------ Text to read ------

I’ve seen it before; of course, so have you. You’re scrolling through a social media sight and notice that a friend posted something about a relaxing moment in her life. Then right underneath her post, there’s a comment that generally communicates, “Wow, must be nice. Wish I had that kind of time in my life to just sit and do nothing.”
Before long the person who made the post is defending herself explaining that it’s a rare thing and she really does work hard and have a busy life, that’s why this moment is worth a post. Reading through the lines you can hear that she got the message: the blow has landed. Now she feels like she has to prove her value to the world, all because another woman’s words.
The sad thing is that we hear it all the time. Think about it: How many times have you ever heard or made a comment like this?
“Must be nice to be at home all day with the kids and not have to work.”
Or, “It must be nice to have a job to run to while somebody else raises your kids.”
Here’s one of my favorites, “Well, I could be Suzy Homemaker too if I just had your free time.”
Of course, comments like these don’t solely focus on career choices. We make comments like:
“It’s good that you’re not obsessed with how you look, it must be so nice to be able to just ‘let yourself go’ and still feel confident.”
Or “If you took as much time to make your house look presentable as you do to make yourself look presentable, I’d be worried about having the nicest house on the block. But I’m not.”
And have you ever noticed how men respond when they hear or read these types of comments?
“Dude, women are nasty. I’m so glad I’m a guy.”
At least that’s the way my brother put it when he recently saw two women in a verbal “who-has-the-hardest-life-fight”.
In that moment, I was actually a little embarrassed for my gender because he was right. Because my mind works a little differently than most peoples and song lyrics randomly pop into my head to fit appropriate situations, the only thing I could think at that moment was the lyrics to Taylor Swift’s song, “Why you gotta be so mean?”
Yet, weird or not weird, it does seem like an appropriate question.
Why do women, especially Christian women, choose to be so mean and cruel to other women?
Why do Scriptures like Ephesians 4:31-32, “Get rid of all bitterness, rage and anger, brawling and slander, along with every form of malice. Be kind and compassionate to one another,” seem to go out the window whenever one woman’s choice makes another woman feel inferior or insecure about her own choices?
Let’s face it ladies, we all know this isn’t the way it should be.
The truth is that rather than being agents that tear another sister down, as God’s daughters, and members of the body of Christ we are called to build one another up in love.
If we look up just a few verses in Ephesians 4, we read, “Do not let any unwholesome talk come out of your mouths, but only what is helpful for building others up according to their needs, that it may benefit those who listen.” (Ephesians 4:29)
1 Thessalonians 5:11 reads, “Therefore encourage one another and build each other up”
Romans 15:2 says, “Each one of us needs to look after the good of the people around us, asking ourselves, ‘How can I help?’” (The Message Version)
Did you see that? As Christians we are called to build each other up, encourage each other, and put the good of others above our own. Nice thought, but how can we make it a reality?

------ Information given ------

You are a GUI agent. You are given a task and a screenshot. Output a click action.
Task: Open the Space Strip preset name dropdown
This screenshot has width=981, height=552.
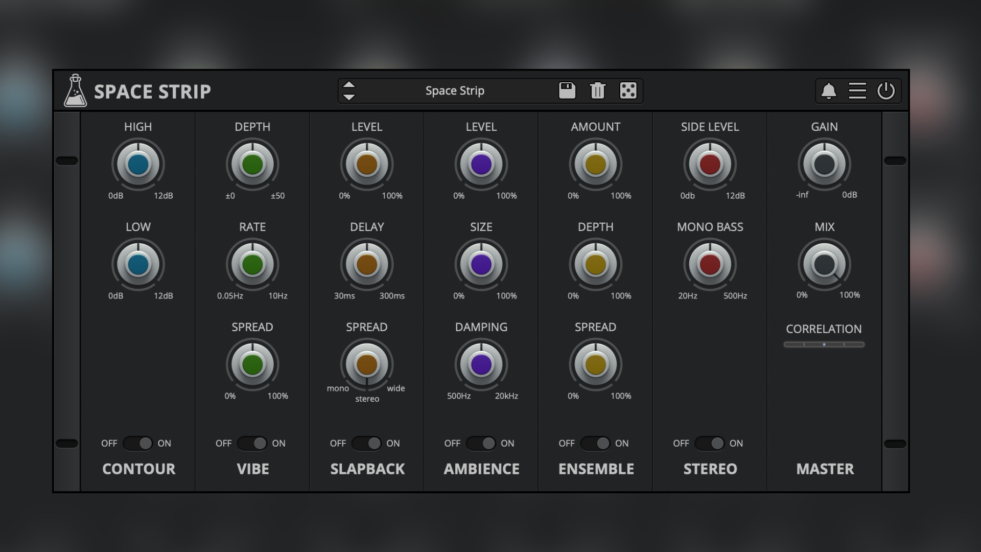pos(455,91)
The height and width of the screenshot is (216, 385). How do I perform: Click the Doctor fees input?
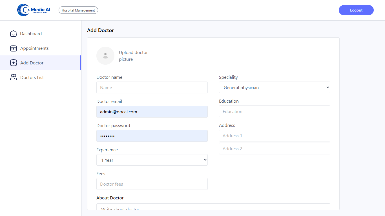pos(152,184)
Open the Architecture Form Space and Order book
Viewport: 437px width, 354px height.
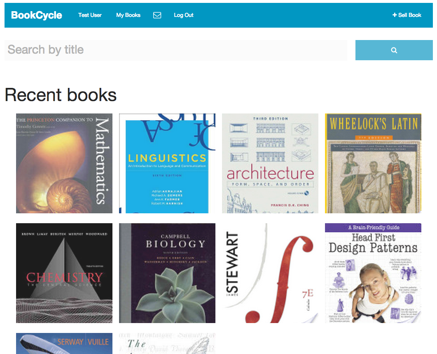tap(270, 163)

------

- [Complete the following]
(A) Decide whether each statement below agrees with the essay about women's unkind comments to one another. Answer yes or no for each, and quote the words from the essay that settle it. (i) The writer's brother said he was glad to be a guy. (ii) The quotation from Romans 15:2 is taken from the New International Version. (iii) The verse about unwholesome talk is cited as Ephesians 4:31.
(B) Continue the essay about women's unkind comments to one another, picking up from the point where it stops.

- [Final results]
(A)
(i) Yes: "Dude, women are nasty. I’m so glad I’m a guy."
(ii) No: "(The Message Version)"
(iii) No: "(Ephesians 4:29)"

(B)
Let’s get practical and talk about how we can move past the current situation (women treating other women badly) and into God’s will for how for how we should behave in our relationships with other women. How do we stop imitating the catty and cruel ways of the world and consistently follow in the footsteps of Christ?
Here are some suggestions:
1. Stop criticizing or coveting other women’s choices and start analyzing your own.
Here’s the thing: I truly believe that at the heart of most women’s catty comments about another women’s choices is a frustration or dissatisfaction with the choices that she’s made in her own life.
James 4:1-2 says, “What causes fights and quarrels among you? Don’t they come from your desires that battle within you? You desire but do not have, so you kill. You covet but you cannot get what you want, so you quarrel and fight.”
Jealousy---the ugly green-eyed monster rears its ugly head again.
But here’s the thing. Being jealous of another woman’s situation, doesn’t do anything to improve your own.
Truthfully, the choice to criticize or attack another woman because you are jealous of her circumstances or choices doesn’t really make you feel better. It only makes her feel worse. The only thing that is going to actually make you feel better about YOUR life is taking a good look at your situation and the choices that got you there and saying, “Is there anything I can do differently so that I can live the life I really want?”
Instead of allowing jealousy to control you, take responsibility for your choices and ask yourself, “Are the sacrifices that I’m making for my choices paying a dividend that is worth the cost?”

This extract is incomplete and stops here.